Randy Mason on
"Falling Back to One"
By Monica Viera
Randy Mason, author of Falling Back to One, shares her interesting transition from rock musician to psychotherapist and novelist.
Mason taught herself how to write fiction and worked on her book for over two decades in order for it to be the work that it is today.
I had the opportunity to talk to her about her new book.
Is this your first novel?
Yes, it is my first novel. This story has been a part of me since I was in high school, but it wasn't until about 1993 that I first began putting words on paper.
After some "practice" writing, I finally sat down and started writing the book fresh from the beginning to the end, then kept writing and rewriting.
Could you tell us a bit about Falling Back to One?
My novel takes place in New York City in the 1970s. It's the story of how a troubled kid and cop cross paths and are forever changed.
What was your impetus to write this novel?

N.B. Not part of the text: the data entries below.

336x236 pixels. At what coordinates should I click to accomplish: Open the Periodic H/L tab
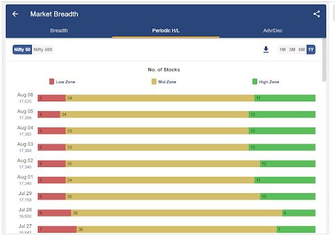pos(166,31)
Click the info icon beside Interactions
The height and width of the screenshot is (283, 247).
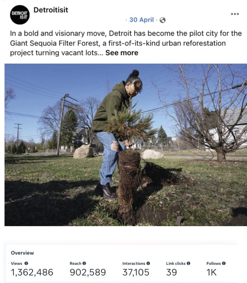tap(148, 263)
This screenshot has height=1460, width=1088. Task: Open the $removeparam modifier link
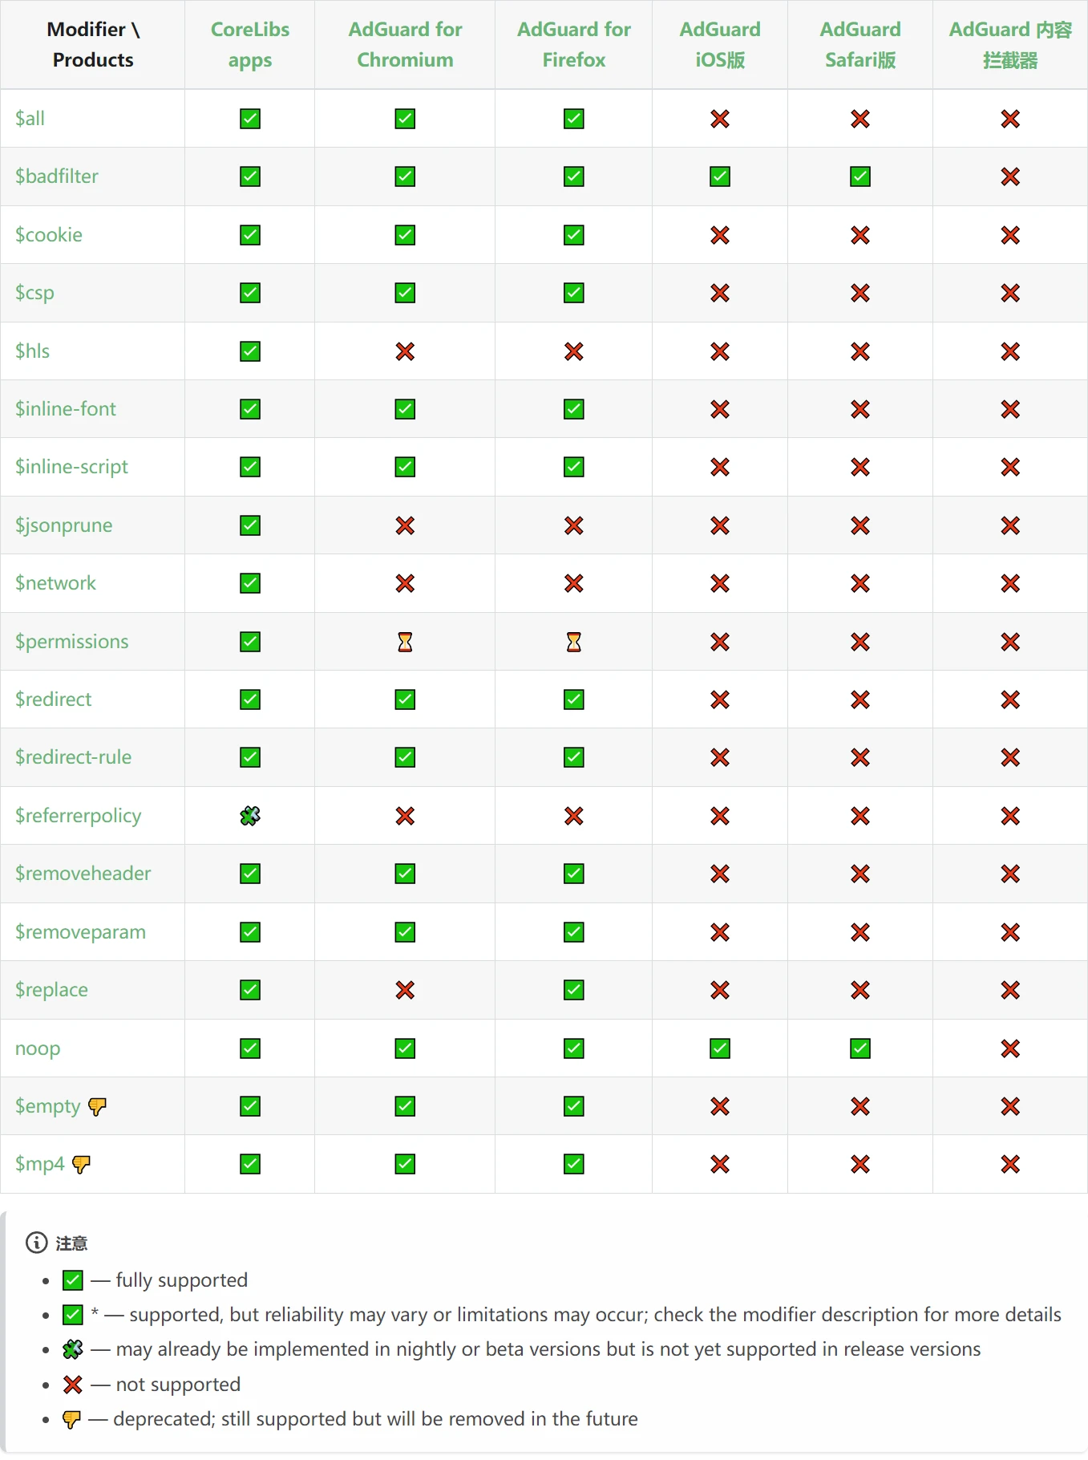coord(80,932)
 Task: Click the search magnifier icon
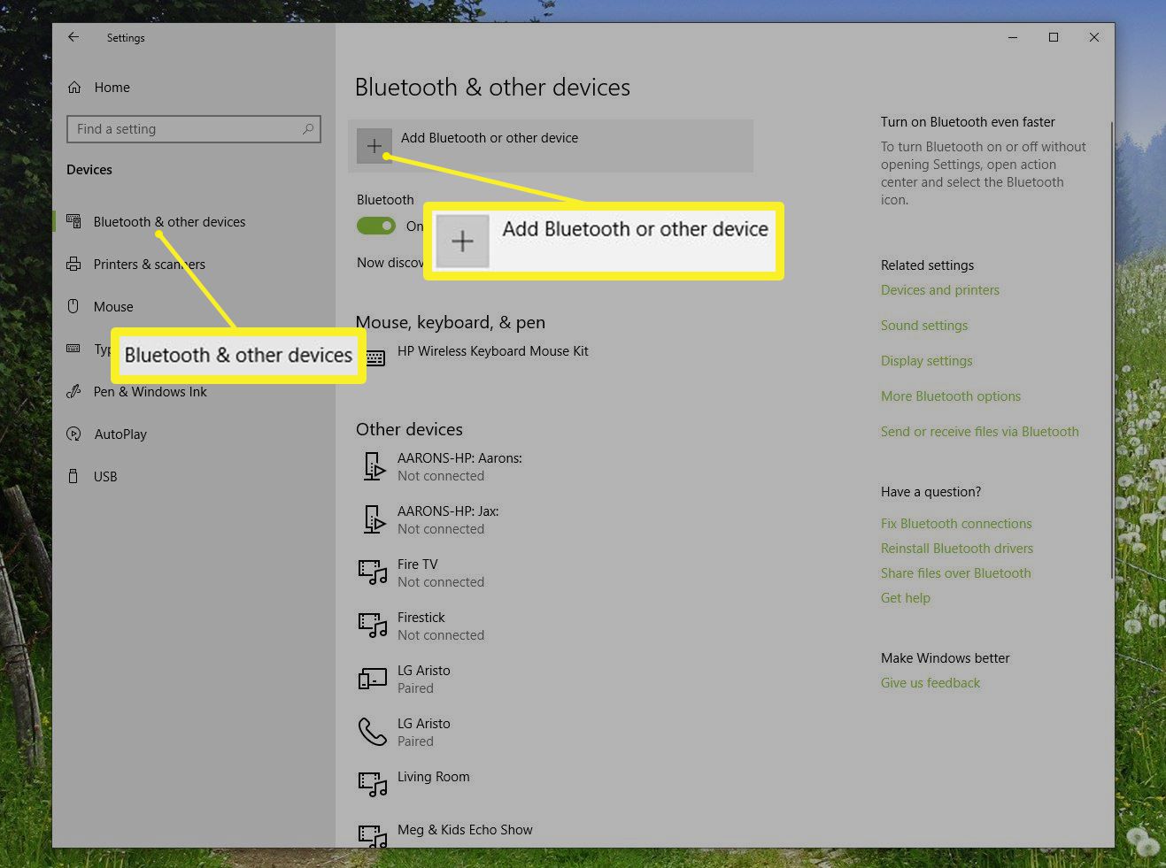click(308, 129)
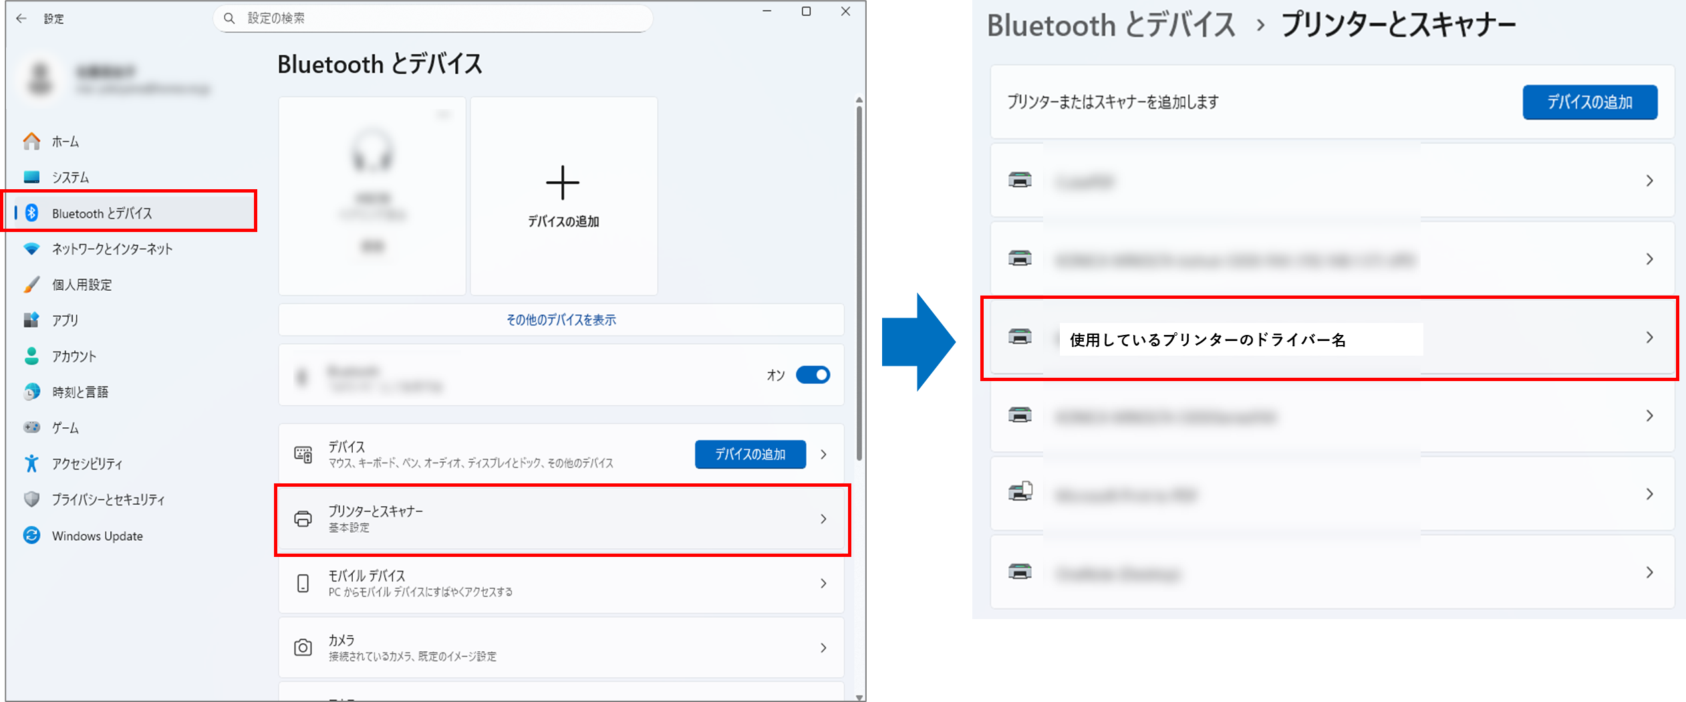
Task: Click the Privacy and Security shield icon
Action: (x=31, y=499)
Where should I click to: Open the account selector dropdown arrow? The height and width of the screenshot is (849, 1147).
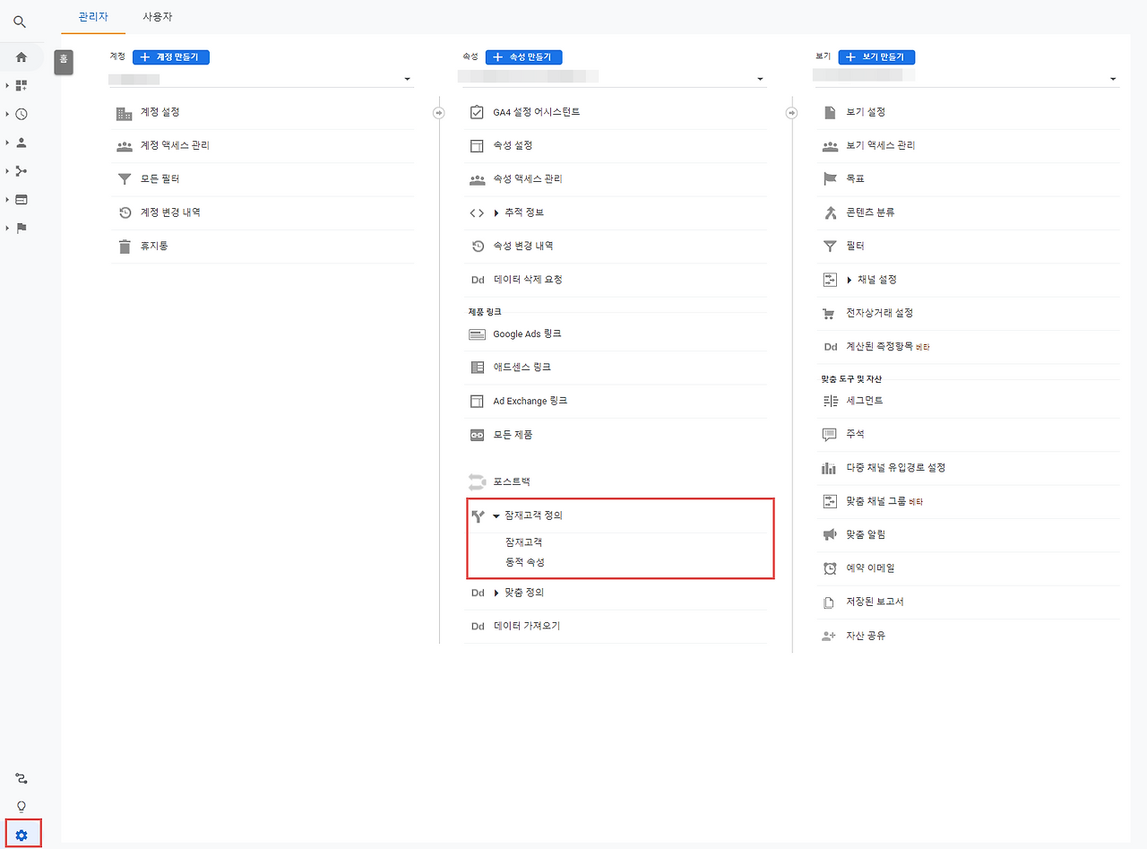point(408,80)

As per the book's dedication, the therapist I was seeing when I was around 18 years old suggested I write the story down.
Before working as a writer, you started in the music industry, could you tell me a bit about your music career?
I used to play rock, and when I started, it was a harder rock style. Over time, it became less so. I would say that, if I had to define my sound, it would be a cross between Heart's early music and REM. I just think that music is so powerful and healing, both for the musician and the listener.
Playing music helped me get through some of my darkest times.
You've also worked as a psychotherapist. How did you shift from music to psychotherapy?
Well, when I'd finished high school, I wasn't sure if I wanted to be a physicist, a musician, or a psychiatrist. Back when I went to school, most psychiatrists did talk therapy, which is what I was really interested in.
Since I'd been accepted into medical school when I was a college freshman, I ultimately decided to go. However, I hated it. And after a year, I dropped out and began to play music.
It wasn't until I ended my musical career that I decided I wanted to go back to graduate school and become a psychotherapist.
So it seems like the common theme here is that you always had a passion for healing others, whether it be through your music or your therapy practice.
That is correct.
How do you feel that your experiences in the music world and in psychotherapy influenced your novel?
Music plays an important role in the story, but there's also a sense of rhythm within the writing itself. As a musician, you learn how to hone your intuition when it comes to feeling a certain sense of rightness of things, whether it be placement of notes or words.
Having a background as a musician has made it easier for me to feel that rhythm within the structure of my novel.
What writers have most influenced you?
I definitely go through my stages. I have always loved Thomas Hardy, especially the kinds of horrible coincidences in his stories as well as his imagery.
I've also appreciated science fiction authors like Arthur C. Clark and the fact that he could create such a vivid, real world. Joyce Carol Oates also stands out for me.
I enjoy all sorts of different writing styles, especially when they're full of imagery and complex characters.
What would you like readers to take away from your book?
I want readers to read the book and learn that they can heal. I hope the story I've written helps them realize that no matter what has happened, where you are, or what's been done to you, you can always change. There's always hope.
Are you currently working on another book?
Not right now, but I had a fantastic time helping create the book trailer for Falling Back to One. The whole process of doing this has given me the idea of potentially turning my book into a screenplay.
That would be amazing! Where can readers find your book?
The book is available in stores and online. There's more information on my website, www.randy-mason.com.
Mason has been featured on a variety of radio shows, talking about her book as it pertains to mental health. Her book has also been reviewed by The Wall Street Journal and The US Review of Books.
If you're a fan of dark literary fiction, psychological suspense, urban fiction, or crime, give Falling Back to One a read.